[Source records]
------------------------------------------------------------------------

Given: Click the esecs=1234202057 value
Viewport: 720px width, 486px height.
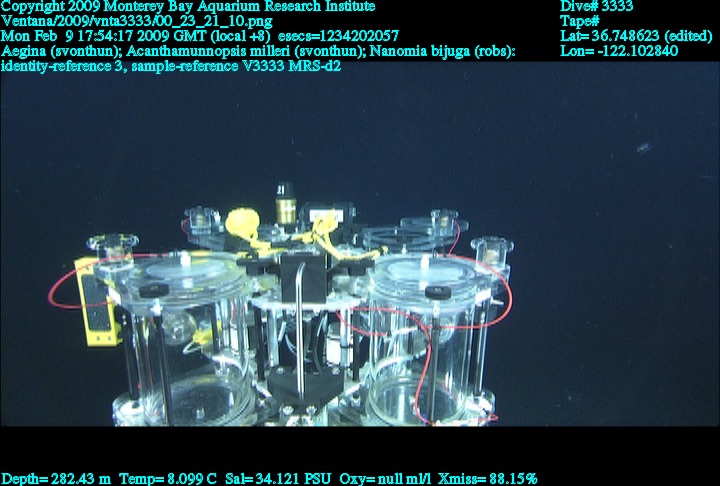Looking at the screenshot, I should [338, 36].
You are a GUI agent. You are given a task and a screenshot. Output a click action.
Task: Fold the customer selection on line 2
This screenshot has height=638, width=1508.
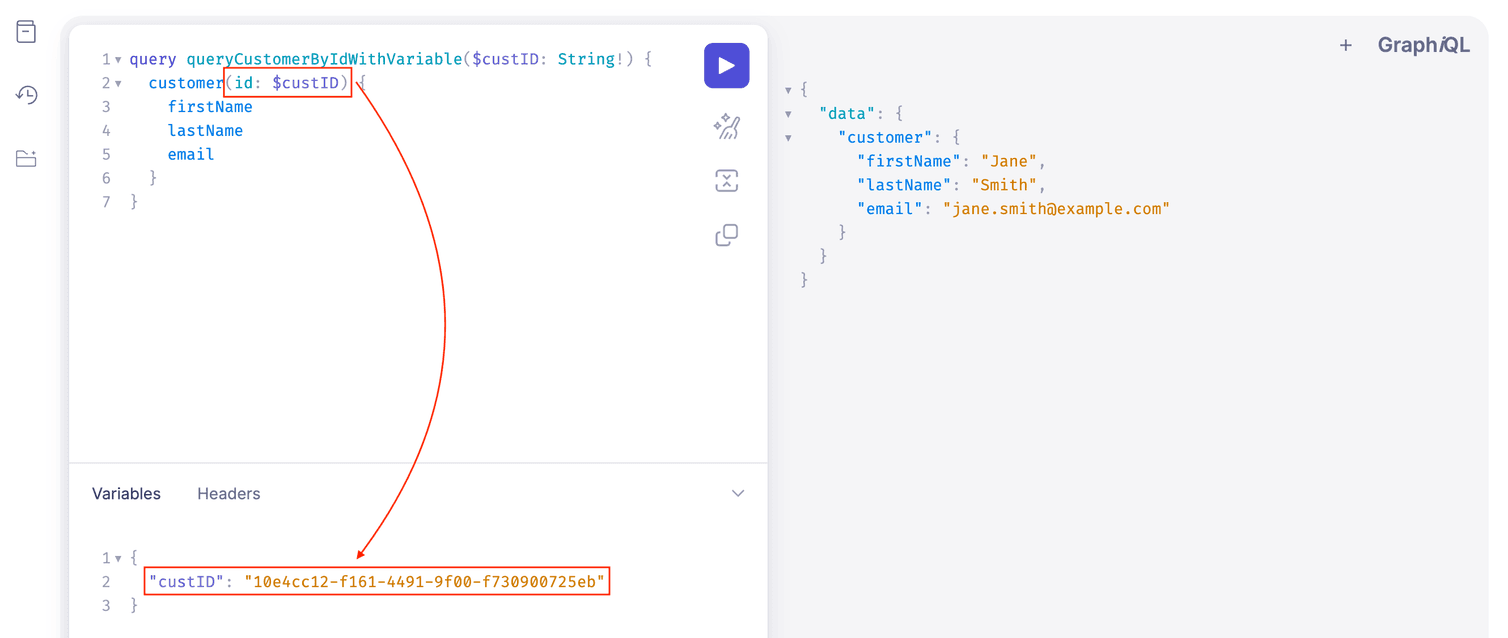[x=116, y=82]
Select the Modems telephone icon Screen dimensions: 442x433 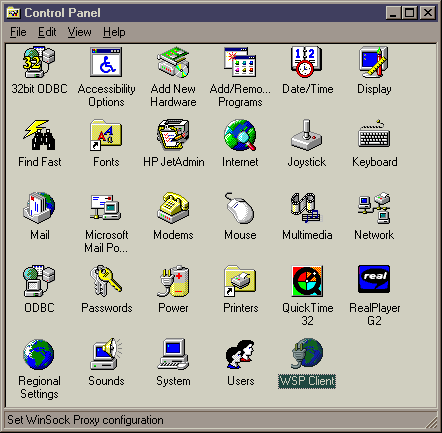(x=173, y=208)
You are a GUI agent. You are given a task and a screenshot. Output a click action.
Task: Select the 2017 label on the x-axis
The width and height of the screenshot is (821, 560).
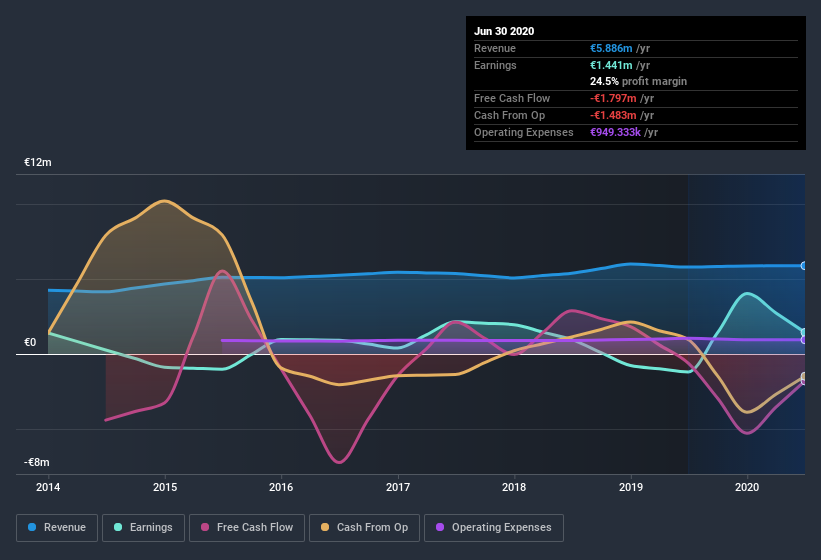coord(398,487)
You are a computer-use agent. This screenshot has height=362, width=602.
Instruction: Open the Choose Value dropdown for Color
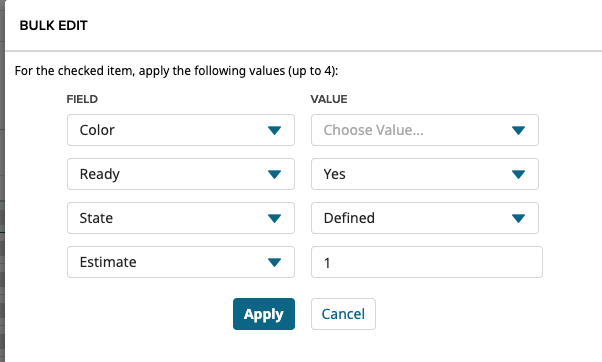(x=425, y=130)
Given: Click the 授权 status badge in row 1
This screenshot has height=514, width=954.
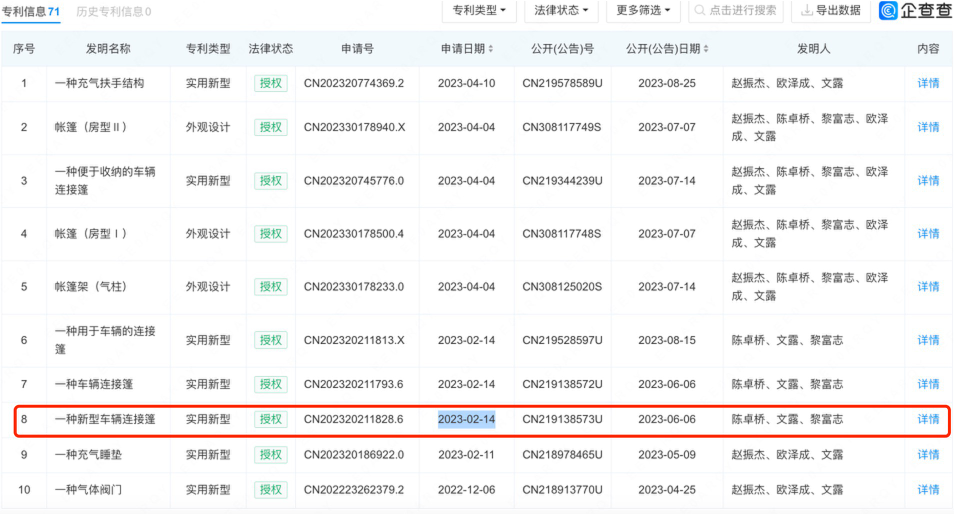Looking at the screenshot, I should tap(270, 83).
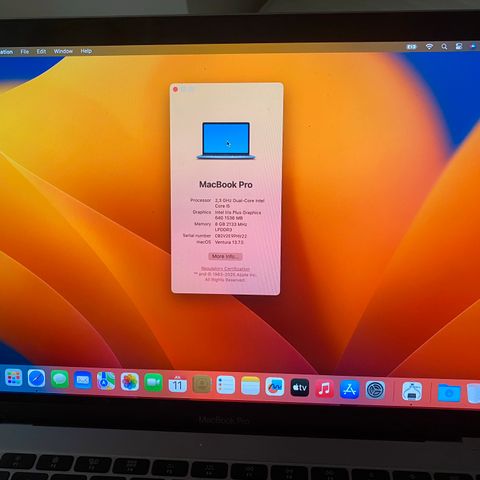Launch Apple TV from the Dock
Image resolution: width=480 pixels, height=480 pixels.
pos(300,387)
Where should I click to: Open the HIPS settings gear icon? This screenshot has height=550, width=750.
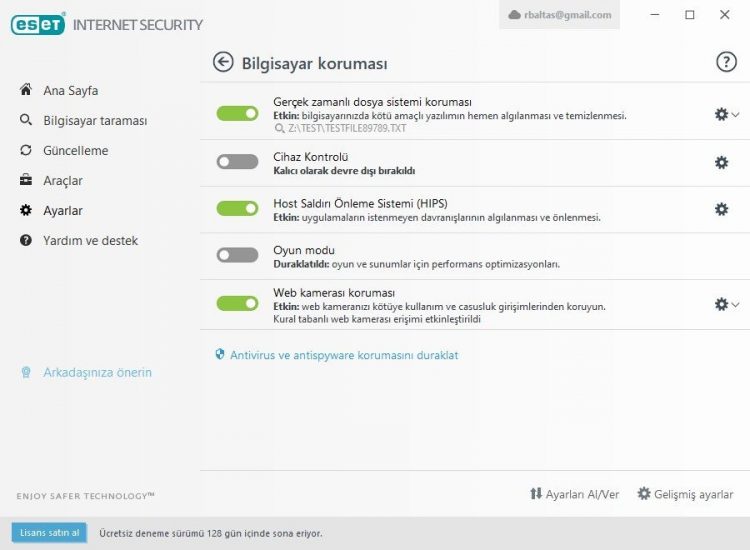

------------------------------------------------------------------------

=== What to work on ===
Please write out exactly the lines starting at the one that contains "Given: Click the 授权 status badge in row 1" and ending with the final line of the entries, both ends included. Do not write out any pictures.

=== Worked solution ===
Given: Click the 授权 status badge in row 1
This screenshot has height=514, width=954.
Looking at the screenshot, I should tap(270, 83).
Launch Apple TV from the Dock
Image resolution: width=480 pixels, height=480 pixels.
pos(300,387)
Where should I click to: Open the HIPS settings gear icon? This screenshot has height=550, width=750.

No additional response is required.